Il fulcro economico e politico del mondo continua a spostarsi, in maniera ineluttabile, verso est. È la Cina, ormai, il Paese più potente al mondo, quello a cui tutti guardano con la speranza di agganciare una crescita economica che non sembra conoscere limiti, Neanche la pandemia, che pure è partita proprio da qui, ha frenato la locomotiva cinese, destinata a chiudere il 2021 con una crescita del Pil compresa tra il +8,3% e il +8,9%. Con riscontri tangibili anche per il commercio del vino: dopo 3 anni di forte calo, nel primo semestre 2021 i volumi segnavano un -1,4%, e i valori un -9,4%, con un evidente calo del prezzo medio. C’è ovviamente da considerare l’impatto del crollo delle importazioni dall’Australia, fino a qualche mese fa primo partner enoico di Pechino, dove i dazi superiori al 100% hanno provocato un calo del 90% delle spedizioni. È in questo spazio che si sono inserite le crescite di Spagna, Francia e Italia, cresciuta al giro di boa del 2021 del +75,7% sullo stesso periodo del 2020, passando da 37 a 65 milioni di euro.
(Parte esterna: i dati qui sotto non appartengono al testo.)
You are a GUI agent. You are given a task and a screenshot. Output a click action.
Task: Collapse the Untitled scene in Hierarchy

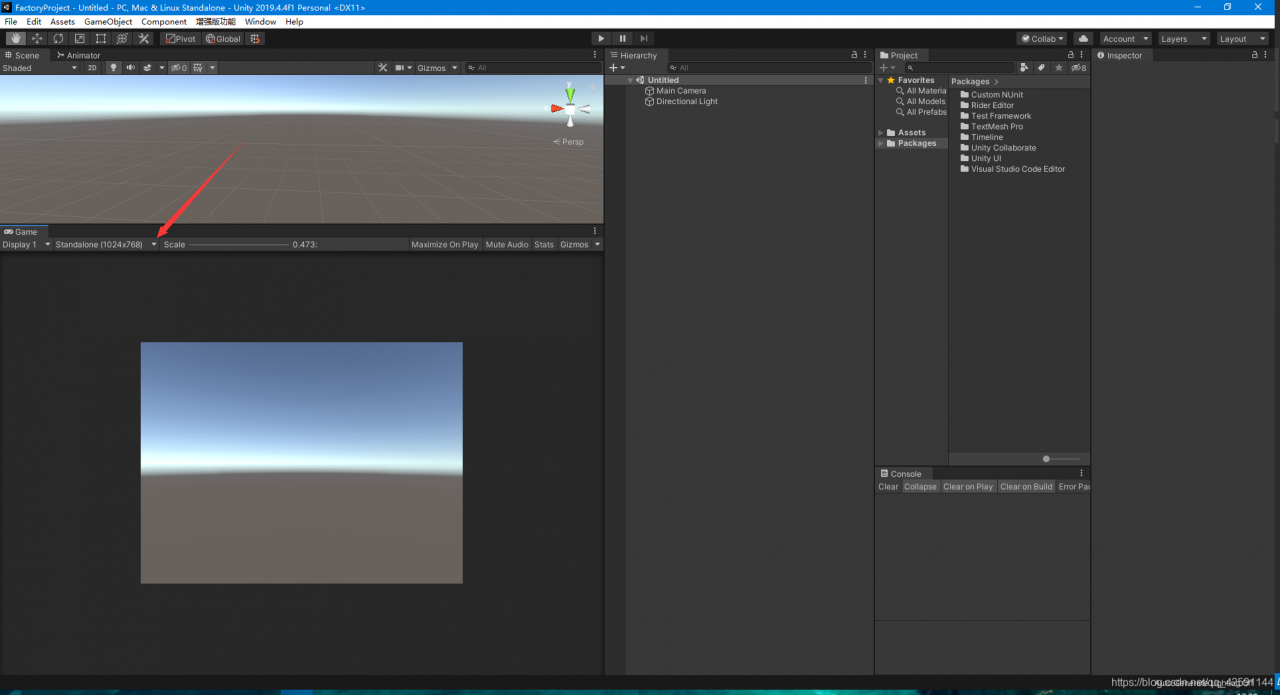point(631,80)
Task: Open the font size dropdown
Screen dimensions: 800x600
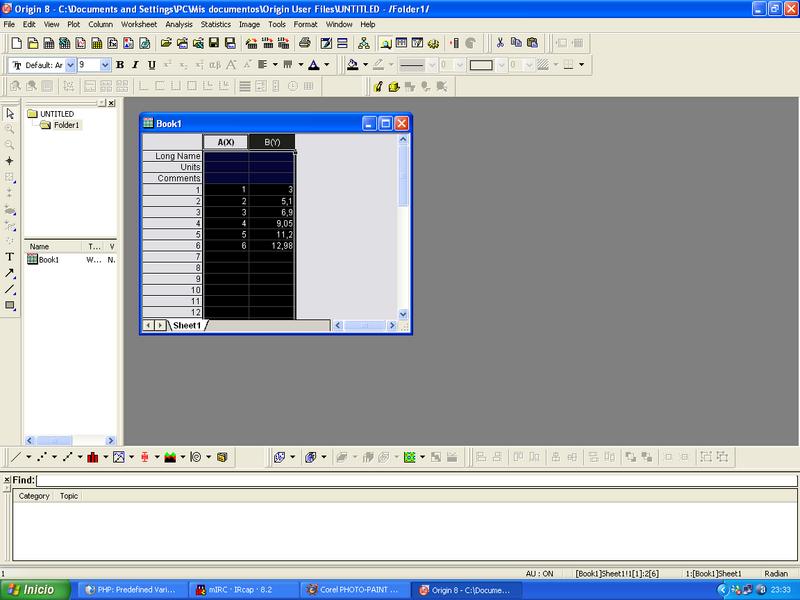Action: [105, 65]
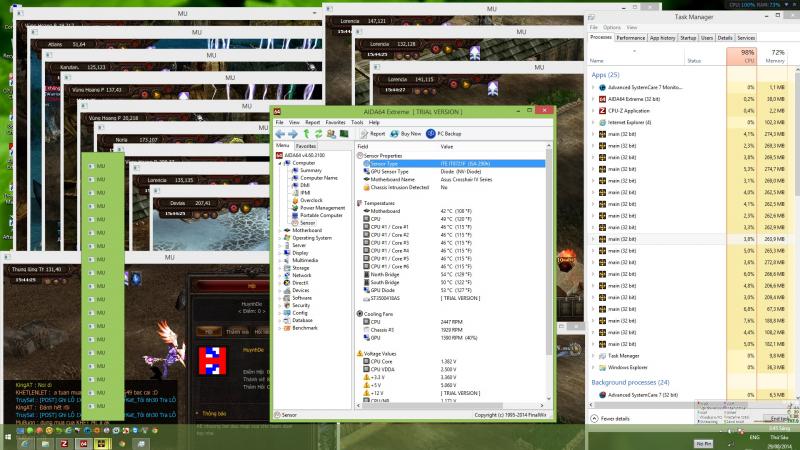The image size is (800, 450).
Task: Open CPU-Z from the taskbar
Action: [64, 439]
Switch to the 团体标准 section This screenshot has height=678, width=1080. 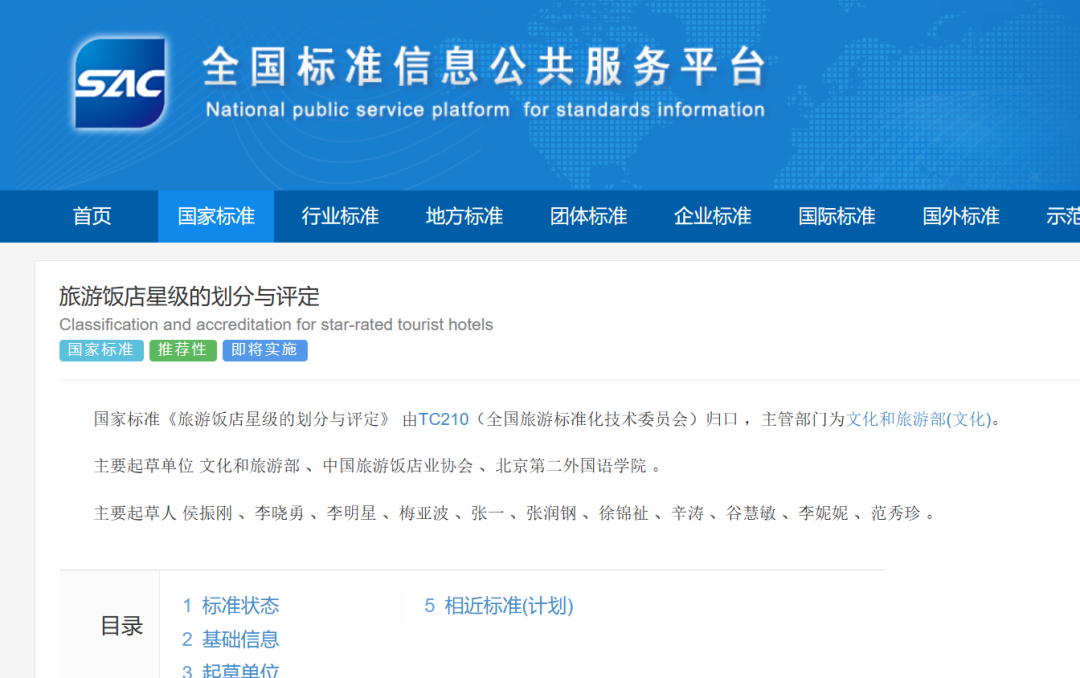[588, 216]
Nonostante tutto, però, in termini di Pil pro capite il Dragone è ancora indietro, ed è proprio sulla redistribuzione della ricchezza che il Segretario del Partito Comunista Cinese e Presidente della Repubblica, Xi Jinping, pare deciso ad intervenire, con una svolta che potrebbe rivelarsi epocale, imponendo regole più severe ai ceti ad alto reddito che, ha detto qualche settimana fa Xi Jinping, “devono essere chiamati a restituire alla collettività una parte di quel che hanno guadagnato”. La Cina, insomma, dopo la rivoluzione filo capitalista di Deng Xiao Ping, al motto di “arricchirsi è rivoluzionario”, è pronta a rimettere al centro i valori del socialismo, dandosi come priorità “la prosperità comune a vantaggio di tutti”.
Impossibile, ad oggi, prevedere gli effetti di una svolta del genere sui consumi di vino, per ora legati proprio a quella borghesia produttiva cui Xi Jinping è pronto a chiedere sacrifici. Di certo, la crescita della classe media, per un certo tipo di consumi, almeno potenzialmente, è una buona notizia, a patto poi che il vino la sappia intercettare. Intanto, ai big dell’economia del Paese - da Alibaba a Didi - sono state chiuse le porte della quotazione sulle borse internazionali, mentre il mondo finanziario pare più incuriosito che terrorizzato all’idea del fallimento di Everganrde, il colosso immobiliare che ha accumulato ben 305 miliardi di dollari di debiti, e che Pechino non pare intenzionato a salvare, dando così un’ulteriore segnale agli eccessi di un liberismo che, in Cina, non avrà più patria, o almeno non nella forma e nella misura a cui eravamo abituati.